Hyperlinks in the emails will always start with the HTTPS:// prefix but there may be several of them, or there may be none of them.

I want all hyperlinks stored in a single variable so I can drop them into a database using the finished script.

This is my first time using the delimiters within Applescript, so this might be a bit messy - the script below is already searching and storing several other values I need to pull from these emails:

set subjectSearch to "-"
set bSearch to "List:"
set qSearch to "Name"
set bkbSearch to "Age"
set qkbSearch to "Birth"
set refSearch to "#"
set theResults to {}

tell application "Mail"
	try
		set theMessages to selection
		if theMessages is {} then
			display alert "No Messages Selected" message "Select the messages you want to collect before running this script."
			error number -128
			return
		end if
		
		set dateList to {}
		set reportText to ""
		repeat with theMessage in theMessages
			set reportText to reportText & (content of theMessage) as string
		end repeat
		
		set theurls to (content of theMessage) as string
		
		repeat with tMsg in (get selection)
			set end of dateList to the short date string of (get date received of tMsg)
		end repeat
		
		repeat with aMessage in theMessages
			tell aMessage
				set theSubject to subject
				set theContent to content
			end tell
			set refNum to my getFirstWordAfterSearchText(refSearch, theSubject)
			set refB to my getFirstWordAfterSearchText(bSearch, theContent)
			set refQ to my getFirstWordAfterSearchText(qSearch, theContent)
			set refBkb to my getFirstWordAfterSearchText(bkbSearch, theContent)
			set refQkb to my getFirstWordAfterSearchText(qkbSearch, theContent)
		end repeat
	on error theError
		display dialog theError buttons {"OK"} default button 1
		return
	end try
end tell
end
on getFirstWordAfterSearchText(searchString, theText)
	try
		set {tids, AppleScript's text item delimiters} to {AppleScript's text item delimiters, searchString}
		set textItems to text items of theText
		set AppleScript's text item delimiters to tids
		return (first word of (item 2 of textItems))
	on error theError
		return ""
	end try
end getFirstWordAfterSearchText


return {dateList, remNum, refB, refQ, refBkb, refQkb}



If this isn’t possible - maybe simply copying all text that occurs after a certain word to a variable is simpler? Since the URLs I’m trying to grab always appear at the end of the email - so maybe copy everything that appears after the word “URL’s” ?

Hello Adam

You may use that as a draft.
You will not be surprised to read that most of the code was borrowed from Shane STANLEY.
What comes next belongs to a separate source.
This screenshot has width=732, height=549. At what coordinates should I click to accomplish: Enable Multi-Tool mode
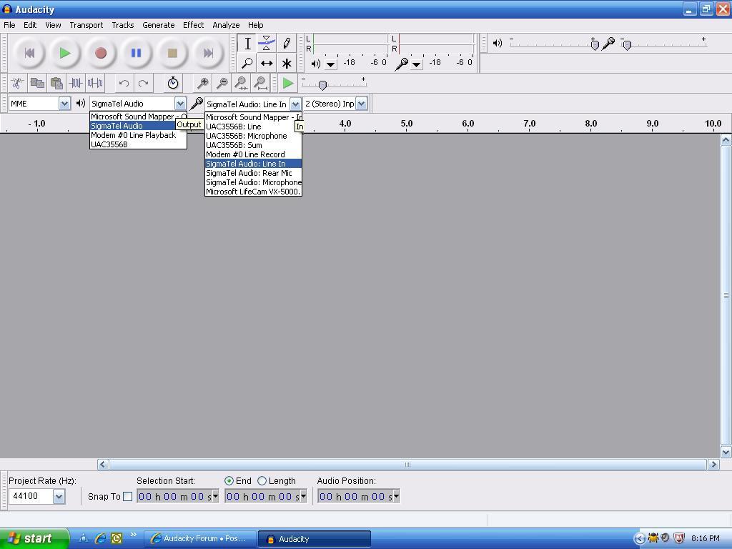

use AppleScript version "2.4"
use framework "Foundation"
use scripting additions

script o
	property theSources : {}
	property theMessages : {}
end script

on findURLsIn:theString
	set theNSDataDetector to current application's NSDataDetector's dataDetectorWithTypes:(current application's NSTextCheckingTypeLink) |error|:(missing value)
	set theURLsNSArray to theNSDataDetector's matchesInString:theString options:0 range:{location:0, |length|:length of theString}
	return (theURLsNSArray's valueForKeyPath:"URL.absoluteString") as list
end findURLsIn:


set linksList to {}
tell application "Mail"
	set o's theMessages to the selection
	repeat with aMessage in o's theMessages
		set end of o's theSources to source of aMessage
	end repeat
end tell
--its findURLsIn:theContent
o's theSources as list

set theNSDataDetector to current application's NSDataDetector's dataDetectorWithTypes:(current application's NSTextCheckingTypeLink) |error|:(missing value)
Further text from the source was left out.